INILAHKORAN - Program Makan Bergizi Gratis (MBG) kembali menuai kritik setelah beredar rekaman video yang memperlihatkan proses pencucian wadah makanan atau food tray di dapur Satuan Pelayanan Pemenuhan Gizi (SPPG) Cibadak, Kabupaten Lebak. 

Dalam rekaman tersebut terlihat lantai dapur tergenang air yang diduga bercampur limbah makanan dari saluran di samping dapur.

Dugaan kelalaian itu berdampak pada kualitas makanan yang dikirim ke sekolah, termasuk SMPN 3 Cibadak dan SDN 1 Asem. Di SMPN 3, ratusan porsi makanan akhirnya tidak dikonsumsi karena tercium bau asam yang tidak wajar. Guru SMPN 3 Cibadak, Nurohmah, menyebut pihak sekolah langsung mengembalikan makanan karena khawatir siswa keracunan.

Situasi serupa juga terjadi di SDN 1 Asem. Sebagian siswa sudah sempat mencicipi hidangan yang dinilai berbau dan berasa tidak normal, terutama pada bagian sayuran. Menurut petugas sekolah, Hamid, dari lebih dari 300 porsi makanan yang dikirim, banyak yang tidak habis dimakan karena baunya tak sedap.

Pengelola dapur MBG Asem, Atim Affandi, mengakui insiden tersebut dipicu genangan air akibat selokan mampet setelah hujan deras. Ia menegaskan masalah sudah diperbaiki dan makanan yang bermasalah langsung diganti agar tidak menimbulkan dampak kesehatan bagi siswa.

Koordinator Wilayah SPPG Kabupaten Lebak, Asep Royani, mengakui bahwa dapur MBG di Desa Asem memang belum sepenuhnya memenuhi standar teknis dan higienis. Ia memastikan evaluasi dan pengawasan akan terus diperketat demi menjamin keselamatan siswa penerima manfaat program MBG.

Kasus ini semakin menambah panjang daftar masalah MBG yang belakangan dilanda insiden keracunan massal.

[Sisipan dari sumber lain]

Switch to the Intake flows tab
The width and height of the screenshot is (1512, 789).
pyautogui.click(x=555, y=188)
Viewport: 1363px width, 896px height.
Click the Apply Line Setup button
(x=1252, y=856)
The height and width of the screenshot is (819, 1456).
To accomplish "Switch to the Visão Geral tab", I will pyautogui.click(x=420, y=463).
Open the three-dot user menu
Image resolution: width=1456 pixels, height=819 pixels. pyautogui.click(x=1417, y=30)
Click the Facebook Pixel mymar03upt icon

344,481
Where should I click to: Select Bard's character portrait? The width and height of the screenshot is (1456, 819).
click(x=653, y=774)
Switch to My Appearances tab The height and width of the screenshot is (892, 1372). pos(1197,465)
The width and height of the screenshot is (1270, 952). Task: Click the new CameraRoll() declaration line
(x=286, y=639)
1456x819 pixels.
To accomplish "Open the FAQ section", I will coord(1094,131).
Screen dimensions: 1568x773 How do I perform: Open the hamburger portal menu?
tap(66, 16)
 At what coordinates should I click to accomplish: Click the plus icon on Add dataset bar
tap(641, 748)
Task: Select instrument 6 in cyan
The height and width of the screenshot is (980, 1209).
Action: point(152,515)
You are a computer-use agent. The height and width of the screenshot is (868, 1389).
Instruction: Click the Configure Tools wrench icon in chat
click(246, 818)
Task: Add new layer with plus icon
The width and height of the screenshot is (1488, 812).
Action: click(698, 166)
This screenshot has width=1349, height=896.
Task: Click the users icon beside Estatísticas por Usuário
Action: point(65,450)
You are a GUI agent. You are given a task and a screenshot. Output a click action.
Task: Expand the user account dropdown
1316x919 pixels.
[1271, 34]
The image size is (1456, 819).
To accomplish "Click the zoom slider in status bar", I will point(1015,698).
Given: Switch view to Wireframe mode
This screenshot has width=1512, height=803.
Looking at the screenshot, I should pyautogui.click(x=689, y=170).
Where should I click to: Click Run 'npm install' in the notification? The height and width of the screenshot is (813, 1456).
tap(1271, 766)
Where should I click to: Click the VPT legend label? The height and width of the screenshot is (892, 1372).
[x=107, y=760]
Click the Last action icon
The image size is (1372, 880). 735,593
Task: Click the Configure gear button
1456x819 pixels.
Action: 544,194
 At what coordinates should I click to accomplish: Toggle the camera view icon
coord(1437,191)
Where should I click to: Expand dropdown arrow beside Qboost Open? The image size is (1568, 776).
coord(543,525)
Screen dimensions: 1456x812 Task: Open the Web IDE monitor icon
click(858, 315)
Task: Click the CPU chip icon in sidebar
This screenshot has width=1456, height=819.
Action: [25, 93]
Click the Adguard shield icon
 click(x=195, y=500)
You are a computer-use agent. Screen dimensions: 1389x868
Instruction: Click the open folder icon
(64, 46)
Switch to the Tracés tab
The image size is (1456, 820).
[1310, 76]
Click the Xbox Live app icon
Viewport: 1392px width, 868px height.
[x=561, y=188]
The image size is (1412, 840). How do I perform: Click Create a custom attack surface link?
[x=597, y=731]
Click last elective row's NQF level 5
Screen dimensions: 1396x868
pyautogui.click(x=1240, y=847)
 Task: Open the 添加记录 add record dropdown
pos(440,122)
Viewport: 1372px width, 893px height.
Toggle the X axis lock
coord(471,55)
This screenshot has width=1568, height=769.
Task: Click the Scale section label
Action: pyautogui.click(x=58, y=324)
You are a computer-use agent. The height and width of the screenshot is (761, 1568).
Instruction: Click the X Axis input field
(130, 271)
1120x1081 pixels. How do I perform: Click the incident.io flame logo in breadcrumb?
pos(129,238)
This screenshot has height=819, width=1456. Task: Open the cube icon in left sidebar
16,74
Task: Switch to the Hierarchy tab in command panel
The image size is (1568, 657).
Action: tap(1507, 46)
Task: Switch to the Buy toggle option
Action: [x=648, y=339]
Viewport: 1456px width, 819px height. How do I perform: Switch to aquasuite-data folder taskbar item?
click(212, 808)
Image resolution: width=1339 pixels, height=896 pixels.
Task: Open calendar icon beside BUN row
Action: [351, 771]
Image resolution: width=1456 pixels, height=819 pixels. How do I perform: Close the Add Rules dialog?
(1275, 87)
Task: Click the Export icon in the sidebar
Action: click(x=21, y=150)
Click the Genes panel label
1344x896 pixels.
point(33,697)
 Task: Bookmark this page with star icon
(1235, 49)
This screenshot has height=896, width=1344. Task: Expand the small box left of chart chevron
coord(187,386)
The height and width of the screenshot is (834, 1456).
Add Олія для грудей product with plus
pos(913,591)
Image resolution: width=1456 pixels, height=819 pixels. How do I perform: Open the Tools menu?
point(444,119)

Data Badan Gizi Nasional (BGN) per 22 September 2025 mencatat sebanyak 4.711 orang terdampak di seluruh Indonesia. Rinciannya, 1.281 orang di Sumatra, 2.606 orang di Jawa, serta 824 orang di Kalimantan, Sulawesi, dan wilayah timur Indonesia.

Dari total 45 kasus, yang tertinggi terjadi di SPPG Coblong, Kota Bandung dengan 320 korban, serta SPPG Banggai, Kepulauan Tingangkung, dengan 339 korban. Menyikapi hal itu, BGN telah menutup 20 SPPG sejak 14 September 2025 di berbagai daerah, termasuk Bandung Barat, Garut, Tasikmalaya, Banggai, hingga wilayah Indonesia timur.

Wakil Kepala BGN, Nanik S. Deyang, menegaskan penutupan dilakukan karena ada SPPG yang tidak memiliki sertifikasi laik higiene dan sanitasi (SLHS) serta terbukti menimbulkan kasus keracunan. Ia menambahkan, langkah tegas ini diambil demi keselamatan siswa sekaligus memperbaiki standar pelaksanaan program MBG.